# Collected data:
========

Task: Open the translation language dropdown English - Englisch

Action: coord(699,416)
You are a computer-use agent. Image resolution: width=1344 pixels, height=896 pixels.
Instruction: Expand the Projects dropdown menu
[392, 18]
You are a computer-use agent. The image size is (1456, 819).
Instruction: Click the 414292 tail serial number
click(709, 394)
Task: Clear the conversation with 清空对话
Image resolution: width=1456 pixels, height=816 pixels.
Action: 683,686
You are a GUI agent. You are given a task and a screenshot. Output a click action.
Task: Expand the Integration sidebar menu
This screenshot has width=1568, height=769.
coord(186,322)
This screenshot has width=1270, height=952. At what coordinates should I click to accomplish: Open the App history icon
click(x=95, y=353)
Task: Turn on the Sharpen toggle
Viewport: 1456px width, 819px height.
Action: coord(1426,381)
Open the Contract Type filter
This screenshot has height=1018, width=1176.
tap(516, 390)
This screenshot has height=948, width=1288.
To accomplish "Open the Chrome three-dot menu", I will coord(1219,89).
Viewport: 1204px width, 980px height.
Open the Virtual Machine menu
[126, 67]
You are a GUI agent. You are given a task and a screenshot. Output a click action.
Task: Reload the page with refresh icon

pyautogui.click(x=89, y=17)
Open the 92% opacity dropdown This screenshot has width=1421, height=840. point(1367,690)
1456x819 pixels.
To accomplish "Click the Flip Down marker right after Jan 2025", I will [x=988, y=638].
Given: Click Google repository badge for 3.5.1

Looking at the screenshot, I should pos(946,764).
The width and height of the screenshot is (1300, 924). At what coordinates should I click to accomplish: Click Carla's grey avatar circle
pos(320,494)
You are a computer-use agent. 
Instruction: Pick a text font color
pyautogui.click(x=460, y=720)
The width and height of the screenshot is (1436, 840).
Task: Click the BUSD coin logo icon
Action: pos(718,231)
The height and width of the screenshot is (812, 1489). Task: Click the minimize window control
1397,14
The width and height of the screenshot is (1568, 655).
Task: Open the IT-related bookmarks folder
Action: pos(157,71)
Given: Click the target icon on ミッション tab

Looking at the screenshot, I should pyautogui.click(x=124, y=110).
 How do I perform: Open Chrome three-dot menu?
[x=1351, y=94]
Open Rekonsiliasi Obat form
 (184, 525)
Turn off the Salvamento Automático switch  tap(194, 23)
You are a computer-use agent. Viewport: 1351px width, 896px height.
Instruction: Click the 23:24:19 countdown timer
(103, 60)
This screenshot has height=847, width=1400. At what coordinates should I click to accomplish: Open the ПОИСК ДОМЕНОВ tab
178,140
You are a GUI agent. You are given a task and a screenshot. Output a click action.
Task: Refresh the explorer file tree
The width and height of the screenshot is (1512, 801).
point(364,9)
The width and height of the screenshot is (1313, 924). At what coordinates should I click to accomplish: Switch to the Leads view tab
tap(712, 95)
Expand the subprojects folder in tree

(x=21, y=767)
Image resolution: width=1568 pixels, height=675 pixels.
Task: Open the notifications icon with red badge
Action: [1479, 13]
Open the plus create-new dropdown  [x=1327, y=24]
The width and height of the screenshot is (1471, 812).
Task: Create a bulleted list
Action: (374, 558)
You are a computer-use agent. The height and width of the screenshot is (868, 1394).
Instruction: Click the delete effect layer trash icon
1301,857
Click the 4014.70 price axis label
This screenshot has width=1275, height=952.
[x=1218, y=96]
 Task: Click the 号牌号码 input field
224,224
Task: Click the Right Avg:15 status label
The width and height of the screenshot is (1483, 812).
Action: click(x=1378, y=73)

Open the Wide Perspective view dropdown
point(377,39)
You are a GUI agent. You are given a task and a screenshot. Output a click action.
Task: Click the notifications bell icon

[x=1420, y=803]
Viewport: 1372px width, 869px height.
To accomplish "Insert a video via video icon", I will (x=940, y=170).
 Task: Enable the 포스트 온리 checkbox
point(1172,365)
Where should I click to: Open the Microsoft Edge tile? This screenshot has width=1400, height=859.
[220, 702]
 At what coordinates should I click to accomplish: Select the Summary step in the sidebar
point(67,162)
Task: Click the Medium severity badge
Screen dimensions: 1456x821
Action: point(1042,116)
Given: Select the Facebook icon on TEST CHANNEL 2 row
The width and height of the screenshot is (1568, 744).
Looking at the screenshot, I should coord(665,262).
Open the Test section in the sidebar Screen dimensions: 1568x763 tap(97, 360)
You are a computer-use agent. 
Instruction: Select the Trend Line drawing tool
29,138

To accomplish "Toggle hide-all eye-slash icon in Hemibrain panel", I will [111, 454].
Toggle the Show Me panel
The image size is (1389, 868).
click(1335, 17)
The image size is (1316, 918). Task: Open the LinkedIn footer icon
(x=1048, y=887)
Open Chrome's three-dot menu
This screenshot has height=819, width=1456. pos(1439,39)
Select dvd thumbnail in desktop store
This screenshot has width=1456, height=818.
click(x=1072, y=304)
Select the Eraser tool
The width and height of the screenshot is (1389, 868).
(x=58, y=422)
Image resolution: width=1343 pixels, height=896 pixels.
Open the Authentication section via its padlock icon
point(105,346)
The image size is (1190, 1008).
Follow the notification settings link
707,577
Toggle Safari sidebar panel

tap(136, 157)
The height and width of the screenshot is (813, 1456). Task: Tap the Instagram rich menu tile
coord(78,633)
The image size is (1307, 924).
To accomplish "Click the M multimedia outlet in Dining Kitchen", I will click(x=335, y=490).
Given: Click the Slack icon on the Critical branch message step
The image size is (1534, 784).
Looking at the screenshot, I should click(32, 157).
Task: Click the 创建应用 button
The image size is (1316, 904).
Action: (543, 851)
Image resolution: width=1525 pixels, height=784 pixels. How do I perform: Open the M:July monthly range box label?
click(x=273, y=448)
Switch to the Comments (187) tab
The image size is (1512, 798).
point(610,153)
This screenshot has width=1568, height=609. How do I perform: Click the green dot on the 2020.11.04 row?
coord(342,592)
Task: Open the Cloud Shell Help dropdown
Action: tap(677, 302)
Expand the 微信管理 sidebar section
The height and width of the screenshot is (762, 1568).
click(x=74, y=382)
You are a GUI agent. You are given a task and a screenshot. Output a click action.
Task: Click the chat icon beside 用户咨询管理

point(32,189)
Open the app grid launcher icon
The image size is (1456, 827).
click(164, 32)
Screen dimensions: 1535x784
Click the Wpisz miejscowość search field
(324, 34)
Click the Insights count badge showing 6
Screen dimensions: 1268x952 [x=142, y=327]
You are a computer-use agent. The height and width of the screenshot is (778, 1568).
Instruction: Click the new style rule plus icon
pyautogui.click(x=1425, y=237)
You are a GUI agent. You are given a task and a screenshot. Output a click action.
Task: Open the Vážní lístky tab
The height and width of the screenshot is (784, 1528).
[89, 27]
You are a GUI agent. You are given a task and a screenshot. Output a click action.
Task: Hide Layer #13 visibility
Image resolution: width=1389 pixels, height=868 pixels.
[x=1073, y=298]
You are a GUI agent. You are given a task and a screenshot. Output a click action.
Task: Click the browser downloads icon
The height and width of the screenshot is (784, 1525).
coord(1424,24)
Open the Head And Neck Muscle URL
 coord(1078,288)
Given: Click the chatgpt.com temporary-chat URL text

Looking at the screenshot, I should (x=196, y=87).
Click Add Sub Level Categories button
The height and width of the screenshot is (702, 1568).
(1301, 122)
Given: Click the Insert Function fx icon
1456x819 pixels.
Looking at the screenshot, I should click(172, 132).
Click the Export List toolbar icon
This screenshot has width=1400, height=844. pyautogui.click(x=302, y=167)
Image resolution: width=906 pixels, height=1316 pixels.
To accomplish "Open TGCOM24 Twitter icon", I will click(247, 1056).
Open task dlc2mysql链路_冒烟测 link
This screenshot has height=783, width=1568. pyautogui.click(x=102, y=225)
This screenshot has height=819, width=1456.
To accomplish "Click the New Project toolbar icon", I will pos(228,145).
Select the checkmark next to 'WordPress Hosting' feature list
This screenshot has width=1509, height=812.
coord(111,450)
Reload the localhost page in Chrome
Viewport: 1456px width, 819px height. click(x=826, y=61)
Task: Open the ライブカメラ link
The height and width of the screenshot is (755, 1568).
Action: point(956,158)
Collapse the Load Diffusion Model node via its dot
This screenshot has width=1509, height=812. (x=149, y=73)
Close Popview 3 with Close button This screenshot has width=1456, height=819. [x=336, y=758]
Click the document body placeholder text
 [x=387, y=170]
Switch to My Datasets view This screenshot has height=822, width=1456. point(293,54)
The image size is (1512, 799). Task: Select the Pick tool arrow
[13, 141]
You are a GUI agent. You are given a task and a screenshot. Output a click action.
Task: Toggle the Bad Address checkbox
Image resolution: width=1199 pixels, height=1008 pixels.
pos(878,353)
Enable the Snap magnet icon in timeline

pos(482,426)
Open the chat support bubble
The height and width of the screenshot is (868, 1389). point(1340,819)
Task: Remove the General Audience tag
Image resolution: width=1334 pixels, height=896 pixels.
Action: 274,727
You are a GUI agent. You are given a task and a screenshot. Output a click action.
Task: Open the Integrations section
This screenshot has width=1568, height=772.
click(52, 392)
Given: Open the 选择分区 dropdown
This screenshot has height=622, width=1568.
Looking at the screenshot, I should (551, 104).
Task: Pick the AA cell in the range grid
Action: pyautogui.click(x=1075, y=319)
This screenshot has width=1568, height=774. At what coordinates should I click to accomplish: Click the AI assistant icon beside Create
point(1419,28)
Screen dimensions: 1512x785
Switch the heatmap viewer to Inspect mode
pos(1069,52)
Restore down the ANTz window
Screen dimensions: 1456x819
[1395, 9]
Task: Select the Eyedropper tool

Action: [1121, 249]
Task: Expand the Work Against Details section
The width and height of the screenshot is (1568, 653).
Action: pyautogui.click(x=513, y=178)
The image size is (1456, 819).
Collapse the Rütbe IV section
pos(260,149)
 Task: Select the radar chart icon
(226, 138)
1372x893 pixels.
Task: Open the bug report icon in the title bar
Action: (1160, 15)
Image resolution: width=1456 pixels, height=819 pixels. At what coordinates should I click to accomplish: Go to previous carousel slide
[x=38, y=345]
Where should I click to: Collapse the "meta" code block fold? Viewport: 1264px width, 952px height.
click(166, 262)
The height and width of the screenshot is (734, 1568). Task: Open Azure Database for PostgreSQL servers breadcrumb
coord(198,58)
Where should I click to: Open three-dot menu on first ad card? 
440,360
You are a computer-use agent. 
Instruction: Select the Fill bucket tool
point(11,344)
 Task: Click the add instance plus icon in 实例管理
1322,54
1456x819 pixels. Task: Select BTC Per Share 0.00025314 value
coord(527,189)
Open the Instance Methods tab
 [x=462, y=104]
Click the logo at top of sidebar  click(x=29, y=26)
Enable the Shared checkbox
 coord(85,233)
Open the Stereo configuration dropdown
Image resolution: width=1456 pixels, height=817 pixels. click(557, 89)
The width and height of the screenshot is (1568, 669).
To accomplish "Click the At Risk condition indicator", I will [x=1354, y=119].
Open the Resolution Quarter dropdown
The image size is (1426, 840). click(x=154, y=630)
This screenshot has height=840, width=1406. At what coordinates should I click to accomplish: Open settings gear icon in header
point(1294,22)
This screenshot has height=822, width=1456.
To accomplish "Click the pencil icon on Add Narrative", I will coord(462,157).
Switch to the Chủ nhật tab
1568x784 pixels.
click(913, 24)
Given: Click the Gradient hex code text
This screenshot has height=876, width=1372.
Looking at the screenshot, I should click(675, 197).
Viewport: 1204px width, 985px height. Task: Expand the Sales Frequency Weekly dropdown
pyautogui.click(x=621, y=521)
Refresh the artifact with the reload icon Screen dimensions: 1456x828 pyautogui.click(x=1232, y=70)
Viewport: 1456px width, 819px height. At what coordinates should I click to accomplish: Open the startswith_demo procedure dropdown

========

# Task item:
Reproduce the lines of the entries above from the one with "This screenshot has height=840, width=1406." to the one with "Switch to the Chủ nhật tab", both included, exactly and without any other line.

# Output:
This screenshot has height=840, width=1406. At what coordinates should I click to accomplish: Open settings gear icon in header
point(1294,22)
This screenshot has height=822, width=1456.
To accomplish "Click the pencil icon on Add Narrative", I will coord(462,157).
Switch to the Chủ nhật tab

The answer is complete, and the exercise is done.